*EXERCISE PROMPT:* Copy out the data that follows exactly, leaving out no line.

*PROVIDED DATA:*
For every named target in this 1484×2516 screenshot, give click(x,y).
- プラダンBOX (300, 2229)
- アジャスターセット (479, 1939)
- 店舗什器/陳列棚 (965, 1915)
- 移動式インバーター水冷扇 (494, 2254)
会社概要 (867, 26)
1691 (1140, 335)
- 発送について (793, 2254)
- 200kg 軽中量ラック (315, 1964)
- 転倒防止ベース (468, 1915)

*FINISHED TASK:*
For every named target in this 1484×2516 screenshot, give click(x,y).
- プラダンBOX (300, 2229)
- アジャスターセット (479, 1939)
- 店舗什器/陳列棚 (965, 1915)
- 移動式インバーター水冷扇 (494, 2254)
会社概要 (867, 26)
1691 (1140, 335)
- 発送について (793, 2254)
- 200kg 軽中量ラック (315, 1964)
- 転倒防止ベース (468, 1915)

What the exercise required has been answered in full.